А вот и «поклёвка»! Всё прояснилось. Перед полуднем прибыл санитар. Адвокат-святоша привёз его на «моей» машине. Мучитель вернулся! Он попал под амнистию и был освобождён досрочно. Рожа детины лоснилась. Санитар поправился и стал ещё здоровее. А дальше произошло странное зрелище, какого видеть мне ещё не приходилось. Громила вывалился из автомобиля, укрепился на двух ногах во весь рост, осклабился, осматривая преобразившиеся окрестности, потянулся, расправил плечи что былинный твой богатырь, — и повёл, повёл, повёл скоблящим хозяйским глазом, как рубанком, по свежим строениям: «Хорошо!» В этот самый миг с конька крыши вниз спикировала сиреневая торпеда. Ветеран врезался санитару точно в центр живота. Серо-чёрный туман заклубился. Санитар продолжал стоять, ухмыляясь, как ни в чём не бывало. Я видел, что сморчок «пробил» пупок детины, шмыгнул в недра чужого тела и устроился внутри своего убийцы, как ворона внутри гнезда. Старик явно уселся на «кладку яиц». Я наблюдал за неожиданными преображениями сквозь ветви и прутья забора. Почему-то хотелось надеяться, что санитар и не вспомнит про меня. Я боялся, затаившийся. И я веселился. Если мир вот так устроен, то его делал большой шутник. Обрубок надел на себя санитара, как китель. Правда, без наград. Но фантом был весьма счастлив в своём новом «гнезде». Я чувствовал и понимал это.
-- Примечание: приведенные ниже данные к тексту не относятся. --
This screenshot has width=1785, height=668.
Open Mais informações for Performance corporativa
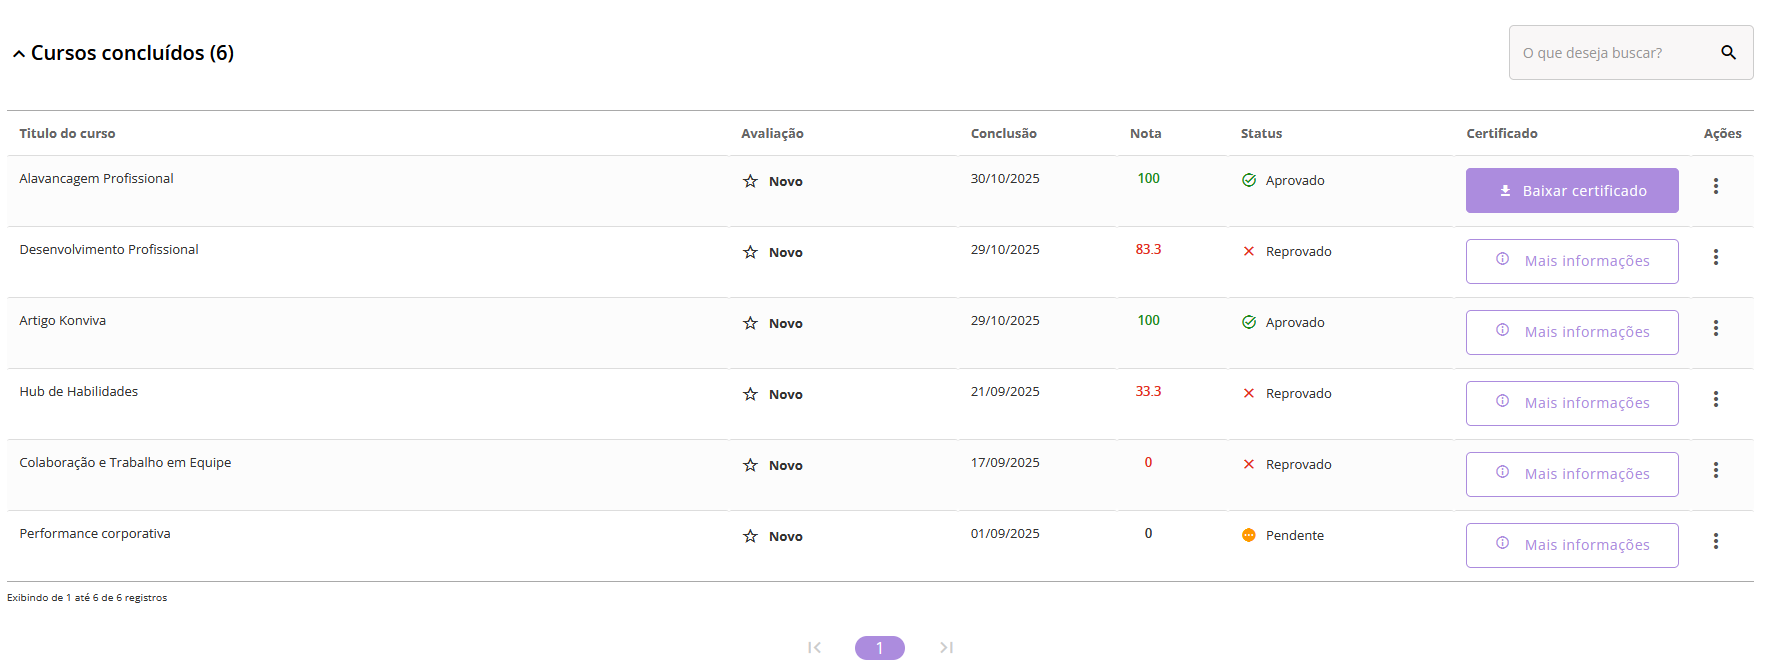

Зрелище и впрямь потешало: санитар не догадывался, что стал «контейнером» для кого-то. Видимо, отношения между убийцей и убитым не заканчиваются просто так. Внутри санитара сморчок уже едва угадывался — он словно растворялся во внутреннем пространстве чужой жизни. Но я знал: он там. Над крышей больше никто не маячил. И, как выяснилось чуть позже, спонтанный полтергейст у бетонного болвана тоже пропал. И смех, и грех. Санитар стал главным «памятником» для не дожившего жизнь обрубка и брюзги. Что же не успел дожить этот вредный старик? Возможно, он и сам этого не успел узнать. Понятно, не дожил физического своего срока. Но ведь, наверняка, не дожил и многие данные ему таланты. Ха-ха! Просто обрубил их когда-то, пойдя в службистику. Ха-ха. Или он не дожил карьеру оперного певца, например. Ха-ха-ха.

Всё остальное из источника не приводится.